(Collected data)
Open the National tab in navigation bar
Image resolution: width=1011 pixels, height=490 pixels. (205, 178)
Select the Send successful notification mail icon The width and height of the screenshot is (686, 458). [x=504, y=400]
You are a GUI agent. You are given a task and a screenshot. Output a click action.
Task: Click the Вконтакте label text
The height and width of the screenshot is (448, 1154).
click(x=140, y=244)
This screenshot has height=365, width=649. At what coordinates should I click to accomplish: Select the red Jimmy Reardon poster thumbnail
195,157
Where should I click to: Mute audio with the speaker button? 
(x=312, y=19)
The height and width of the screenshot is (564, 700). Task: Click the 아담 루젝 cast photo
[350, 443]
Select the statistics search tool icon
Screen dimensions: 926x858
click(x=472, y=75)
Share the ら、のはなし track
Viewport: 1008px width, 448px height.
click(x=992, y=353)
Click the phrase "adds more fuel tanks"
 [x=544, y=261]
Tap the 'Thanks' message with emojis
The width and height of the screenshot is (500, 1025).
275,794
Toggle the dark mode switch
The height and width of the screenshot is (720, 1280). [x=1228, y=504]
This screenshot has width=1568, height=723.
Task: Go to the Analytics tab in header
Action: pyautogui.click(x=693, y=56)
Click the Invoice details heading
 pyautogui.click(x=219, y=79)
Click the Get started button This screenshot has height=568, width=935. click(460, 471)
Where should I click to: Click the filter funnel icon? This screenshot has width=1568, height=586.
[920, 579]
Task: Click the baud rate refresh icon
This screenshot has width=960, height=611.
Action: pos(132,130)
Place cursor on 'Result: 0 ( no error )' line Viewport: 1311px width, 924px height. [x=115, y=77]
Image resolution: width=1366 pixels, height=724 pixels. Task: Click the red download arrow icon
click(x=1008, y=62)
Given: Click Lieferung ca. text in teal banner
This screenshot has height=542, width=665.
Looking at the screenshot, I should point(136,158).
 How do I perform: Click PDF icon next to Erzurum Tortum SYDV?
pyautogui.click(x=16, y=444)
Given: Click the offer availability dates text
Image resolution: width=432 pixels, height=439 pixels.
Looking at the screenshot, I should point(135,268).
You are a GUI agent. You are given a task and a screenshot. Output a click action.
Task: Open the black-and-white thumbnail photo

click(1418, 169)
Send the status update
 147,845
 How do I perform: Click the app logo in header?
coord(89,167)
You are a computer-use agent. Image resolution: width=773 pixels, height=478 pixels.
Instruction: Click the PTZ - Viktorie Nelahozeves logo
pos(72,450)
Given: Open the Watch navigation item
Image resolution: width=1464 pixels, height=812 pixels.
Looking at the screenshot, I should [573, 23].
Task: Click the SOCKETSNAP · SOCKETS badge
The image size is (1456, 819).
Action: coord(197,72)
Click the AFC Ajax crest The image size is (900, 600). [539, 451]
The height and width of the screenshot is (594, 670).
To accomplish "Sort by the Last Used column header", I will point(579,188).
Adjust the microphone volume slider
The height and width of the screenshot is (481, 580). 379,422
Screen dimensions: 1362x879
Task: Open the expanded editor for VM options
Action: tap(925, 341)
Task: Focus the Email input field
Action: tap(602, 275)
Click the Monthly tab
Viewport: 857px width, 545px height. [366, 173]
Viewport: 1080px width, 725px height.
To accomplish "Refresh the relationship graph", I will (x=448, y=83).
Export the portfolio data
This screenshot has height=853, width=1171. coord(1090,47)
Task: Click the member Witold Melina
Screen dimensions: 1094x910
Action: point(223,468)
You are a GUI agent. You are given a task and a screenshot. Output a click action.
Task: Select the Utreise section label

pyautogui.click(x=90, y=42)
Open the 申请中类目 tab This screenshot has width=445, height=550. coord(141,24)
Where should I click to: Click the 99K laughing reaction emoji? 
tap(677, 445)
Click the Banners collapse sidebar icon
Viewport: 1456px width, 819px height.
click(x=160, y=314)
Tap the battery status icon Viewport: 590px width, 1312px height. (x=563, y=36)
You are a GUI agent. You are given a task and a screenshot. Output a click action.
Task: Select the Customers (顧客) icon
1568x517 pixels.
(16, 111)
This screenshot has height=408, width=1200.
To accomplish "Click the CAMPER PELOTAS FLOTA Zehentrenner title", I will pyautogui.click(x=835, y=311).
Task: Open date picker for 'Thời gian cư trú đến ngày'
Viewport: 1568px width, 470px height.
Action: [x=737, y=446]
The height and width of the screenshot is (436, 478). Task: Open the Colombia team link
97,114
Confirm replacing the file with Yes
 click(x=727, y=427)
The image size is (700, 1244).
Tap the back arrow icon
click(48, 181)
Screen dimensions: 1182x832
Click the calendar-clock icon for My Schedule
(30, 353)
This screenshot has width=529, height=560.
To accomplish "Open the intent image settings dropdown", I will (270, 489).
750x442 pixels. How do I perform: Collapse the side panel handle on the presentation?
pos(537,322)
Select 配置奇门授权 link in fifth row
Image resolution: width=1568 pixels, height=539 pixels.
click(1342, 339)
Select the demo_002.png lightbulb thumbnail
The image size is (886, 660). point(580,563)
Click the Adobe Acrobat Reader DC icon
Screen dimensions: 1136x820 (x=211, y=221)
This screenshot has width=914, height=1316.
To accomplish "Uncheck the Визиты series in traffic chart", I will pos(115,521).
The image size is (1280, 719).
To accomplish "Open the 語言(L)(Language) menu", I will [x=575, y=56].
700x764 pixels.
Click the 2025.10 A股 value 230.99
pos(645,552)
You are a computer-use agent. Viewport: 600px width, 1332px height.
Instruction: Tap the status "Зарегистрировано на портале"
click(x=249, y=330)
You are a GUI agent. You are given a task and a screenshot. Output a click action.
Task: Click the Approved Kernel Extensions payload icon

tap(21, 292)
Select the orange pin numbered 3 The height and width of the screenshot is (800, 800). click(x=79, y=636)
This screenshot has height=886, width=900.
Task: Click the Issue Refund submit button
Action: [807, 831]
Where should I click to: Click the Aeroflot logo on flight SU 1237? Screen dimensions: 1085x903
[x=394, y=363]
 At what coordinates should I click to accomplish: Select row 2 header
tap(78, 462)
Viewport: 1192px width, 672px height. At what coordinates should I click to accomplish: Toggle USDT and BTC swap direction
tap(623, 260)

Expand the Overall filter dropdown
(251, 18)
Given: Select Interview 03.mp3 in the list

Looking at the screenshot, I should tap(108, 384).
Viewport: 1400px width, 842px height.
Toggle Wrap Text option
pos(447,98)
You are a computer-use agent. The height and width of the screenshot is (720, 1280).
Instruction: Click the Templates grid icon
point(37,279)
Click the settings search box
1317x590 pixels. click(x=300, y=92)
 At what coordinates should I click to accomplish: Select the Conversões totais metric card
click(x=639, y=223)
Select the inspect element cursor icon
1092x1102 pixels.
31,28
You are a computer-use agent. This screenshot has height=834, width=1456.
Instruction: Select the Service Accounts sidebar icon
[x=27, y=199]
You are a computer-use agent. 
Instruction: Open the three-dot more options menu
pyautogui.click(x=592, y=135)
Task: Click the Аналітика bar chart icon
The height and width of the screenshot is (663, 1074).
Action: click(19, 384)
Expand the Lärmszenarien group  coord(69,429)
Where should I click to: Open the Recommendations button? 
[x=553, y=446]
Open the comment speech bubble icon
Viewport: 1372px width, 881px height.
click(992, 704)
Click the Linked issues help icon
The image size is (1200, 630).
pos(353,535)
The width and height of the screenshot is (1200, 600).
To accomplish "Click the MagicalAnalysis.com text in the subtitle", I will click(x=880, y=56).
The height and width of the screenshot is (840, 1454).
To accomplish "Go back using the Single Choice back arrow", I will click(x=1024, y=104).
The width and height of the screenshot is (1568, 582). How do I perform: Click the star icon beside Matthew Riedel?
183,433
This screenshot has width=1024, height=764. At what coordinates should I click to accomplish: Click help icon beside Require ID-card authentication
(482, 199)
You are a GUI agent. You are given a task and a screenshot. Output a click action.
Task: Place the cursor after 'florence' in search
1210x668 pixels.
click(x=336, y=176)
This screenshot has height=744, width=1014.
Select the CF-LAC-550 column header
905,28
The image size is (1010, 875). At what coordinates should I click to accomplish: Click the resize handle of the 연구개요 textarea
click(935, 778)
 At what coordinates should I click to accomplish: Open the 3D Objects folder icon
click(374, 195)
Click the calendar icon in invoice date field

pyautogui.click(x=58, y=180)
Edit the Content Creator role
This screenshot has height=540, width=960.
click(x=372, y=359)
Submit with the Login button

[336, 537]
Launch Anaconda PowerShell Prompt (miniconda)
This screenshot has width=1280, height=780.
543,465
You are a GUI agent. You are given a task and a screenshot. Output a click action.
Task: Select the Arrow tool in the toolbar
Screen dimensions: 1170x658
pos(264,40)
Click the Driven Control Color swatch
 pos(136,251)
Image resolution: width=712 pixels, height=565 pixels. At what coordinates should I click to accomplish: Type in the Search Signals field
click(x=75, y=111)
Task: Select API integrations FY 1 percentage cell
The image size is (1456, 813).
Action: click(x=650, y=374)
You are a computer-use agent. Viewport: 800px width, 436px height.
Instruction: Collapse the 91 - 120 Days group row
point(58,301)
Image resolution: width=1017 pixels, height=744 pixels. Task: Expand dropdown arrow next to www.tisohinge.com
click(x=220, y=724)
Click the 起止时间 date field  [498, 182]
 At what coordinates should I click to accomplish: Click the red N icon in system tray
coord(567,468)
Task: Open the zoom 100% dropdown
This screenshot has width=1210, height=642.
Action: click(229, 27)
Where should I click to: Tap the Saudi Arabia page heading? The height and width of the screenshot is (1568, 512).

## ACTION ITEM
Please repeat word for word the lines above that run from the beginning through the line containing "Task: Click the Вконтакте label text", keeping both the first and that last line.

## ANSWER AREA
Open the National tab in navigation bar
Image resolution: width=1011 pixels, height=490 pixels. (205, 178)
Select the Send successful notification mail icon The width and height of the screenshot is (686, 458). [x=504, y=400]
You are a GUI agent. You are given a task and a screenshot. Output a click action.
Task: Click the Вконтакте label text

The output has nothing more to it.